Disability Justice: An Audit Tool” is aimed at helping Black, Indigenous and POC-led organizations (that are not primarily focused around disability) examine where they’re at in practicing disability justice, and where they want to learn and grow. It includes questions for self-assessment, links to access tools, organizational stories and more.

While white facilitators aren’t the target audience, this is a terrific and more broadly useful piece. For me it stems from Intersectionality, one of the ten principles of disability justice. Intersectional work is one of the essential practices we all need to learn and use, especially those of us who call ourselves facilitators. While the checklist is organizational oriented, it is great food for thought and ACTION.

First, what is disability justice? From the tool:

Disability justice is a term and a movement-building framework (i.e. a way of envisioning the ways people can organize around and think about disability) that centers the lives and leadership of disabled Black, Indigenous and people of color and/or queer, trans, Two Spirit and gender nonconforming people.
To paraphrase Patty Berne, disability justice leader and co-founder of DJ performance and political collective Sins Invalid, disability justice steps into the “cliffhangers” left over from the disability rights movement.

Disability Justice: An Audit Tool

I was particularly taken by Patty Berne’s description about the cliffhangers left oer from the disability rights movement.

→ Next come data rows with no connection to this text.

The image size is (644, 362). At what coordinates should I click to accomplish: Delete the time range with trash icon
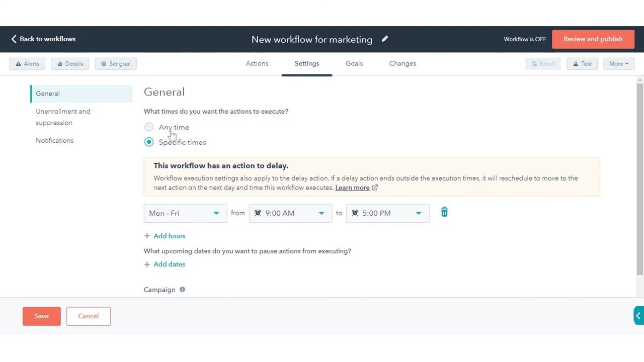(x=444, y=212)
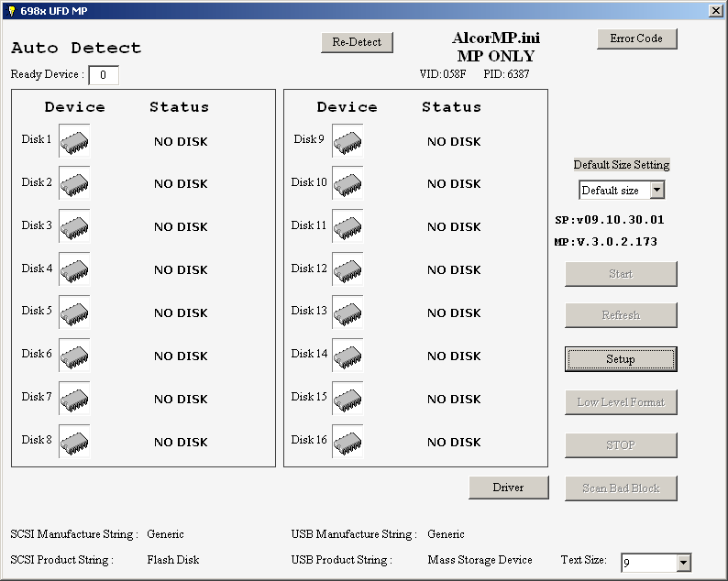Image resolution: width=728 pixels, height=581 pixels.
Task: Click the Disk 5 device icon
Action: (x=74, y=312)
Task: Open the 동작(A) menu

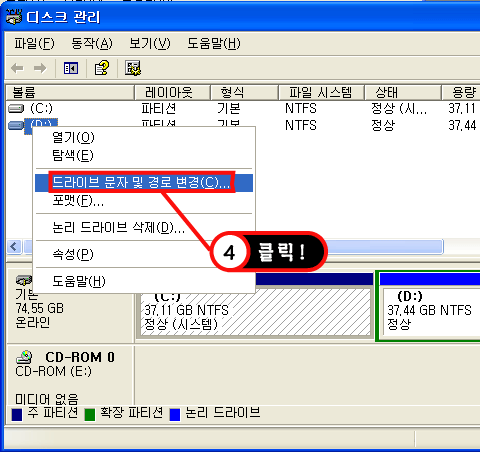Action: click(x=92, y=43)
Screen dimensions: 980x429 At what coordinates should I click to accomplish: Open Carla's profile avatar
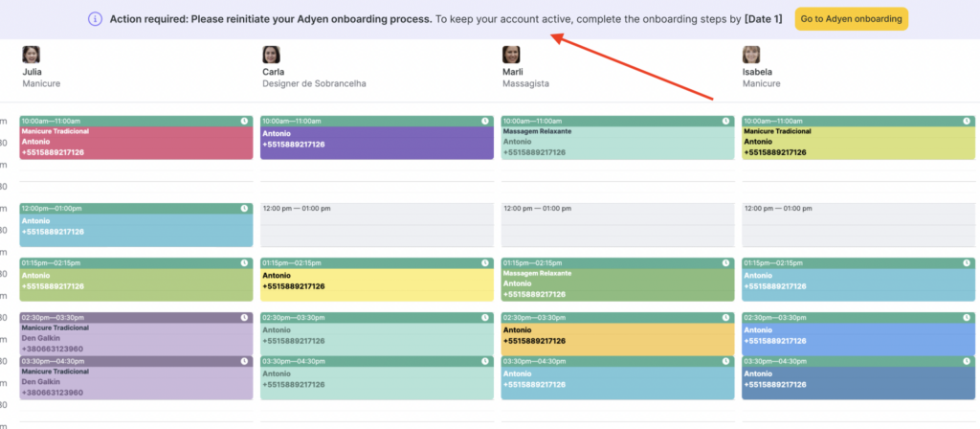271,55

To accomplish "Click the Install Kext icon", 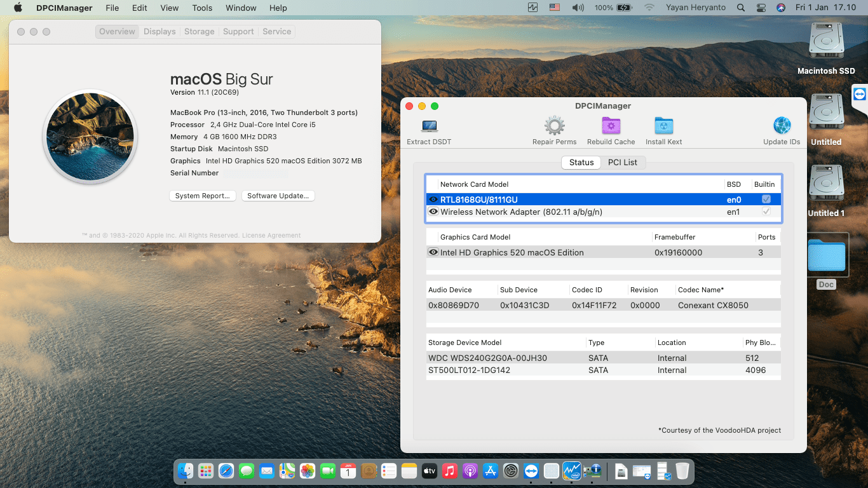I will click(663, 126).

It make me wonder about how we overlook something because we are focusing on something else we think is important. I reflect upon my feminism as a white woman and how it so thoroughly distracted me from racism for so long.

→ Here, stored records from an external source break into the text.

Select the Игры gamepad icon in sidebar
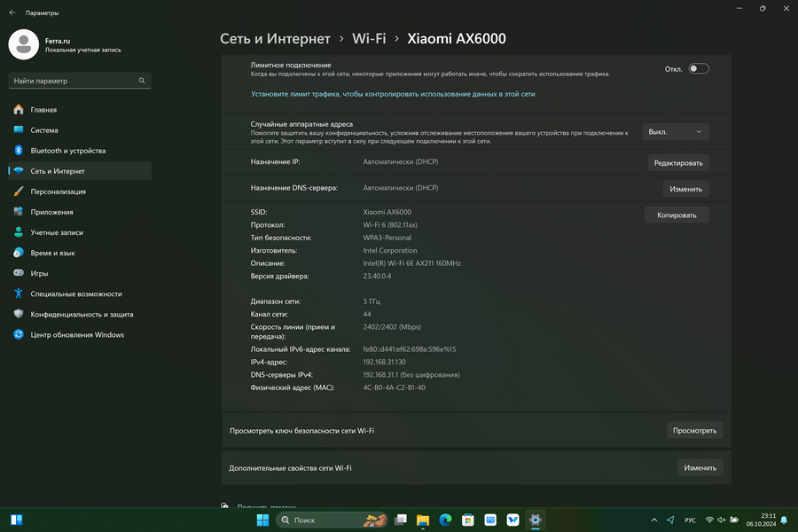Viewport: 798px width, 532px height. (x=19, y=274)
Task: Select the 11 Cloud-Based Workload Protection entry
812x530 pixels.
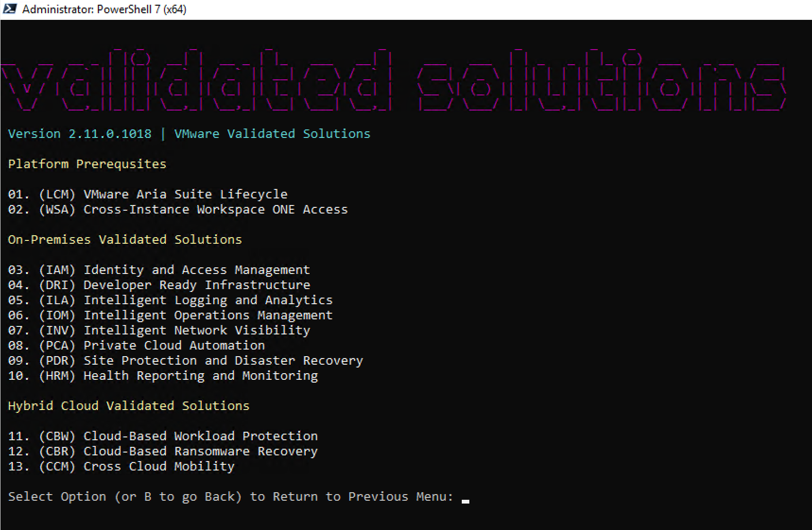Action: click(x=163, y=436)
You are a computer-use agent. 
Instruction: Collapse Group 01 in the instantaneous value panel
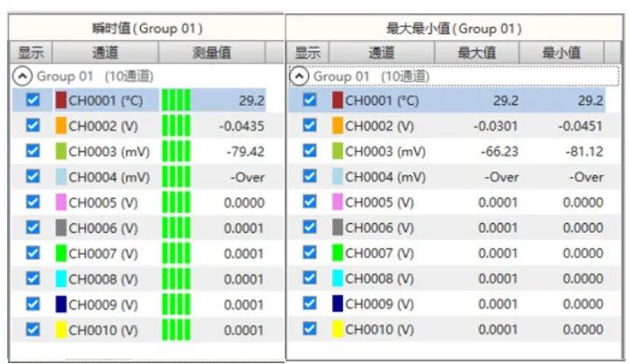(x=19, y=76)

If we are not intimately involved in the issues of disability rights, we can forget about it. Time for action.

The action I put forth to myself is to read, journal and reflect upon the tool to identify first where I have an am falling short on disability justice in my life and work. It has been gratifying to see how many people have started to pay attention to things like access issues in online meetings, so that opens the door a crack for more and more fundamental changes. The checklist can help me go deeper. Thanks, NW Health and all the individuals who created this tool.

Stop “Assuming Good Intent”

Image of 8 panel chalkboard framed in red with writing in white. One panel reads "HURT NEVER."
Hurt Never

One of the first lessons I learned about hosting and facilitating online conversations was “Assume Good Intent.” As I read someone’s words online, this approach was practiced before I reacted, to assume the writer “meant well.” A breath before reacting. I have to say, it did keep me from writing overly reactive posts…sometimes.

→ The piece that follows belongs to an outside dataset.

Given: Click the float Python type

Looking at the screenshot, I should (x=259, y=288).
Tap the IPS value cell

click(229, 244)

This practice came out of hosting in the Electric Minds community, and later on The Well and other online communities. In his tip sheet on The Art of Hosting Good Conversations Online, Howard Rheingold talks about “assuming good will.” It made so much sense to me that it became one of the cornerstones of my online facilitation workshops. My assumption was that if people practiced good intent, gave each other the “benefit of the doubt,” all would be well. Or at least less bad. 🙂

What I missed so blindingly was who gets the power to assume good intent. And that someone’s good intent could be coming from a well of white supremacy. This all blossomed into my consciousness with a post on LinkedIn by the astute Tara Robertson.

Tara pointed me to Megan Carpenter, who wrote something much more useful.

“I’ll give you grace if you give me effort”

Megan Carpenter

That feels like it makes the responsibility clear for each party, and not excuse a lack of care or grace under the flag of “good intent.”

It is funny, now I’m seeing the words “good intent” everywhere I look, and I am consciously trying to reshape my language towards grace and effort.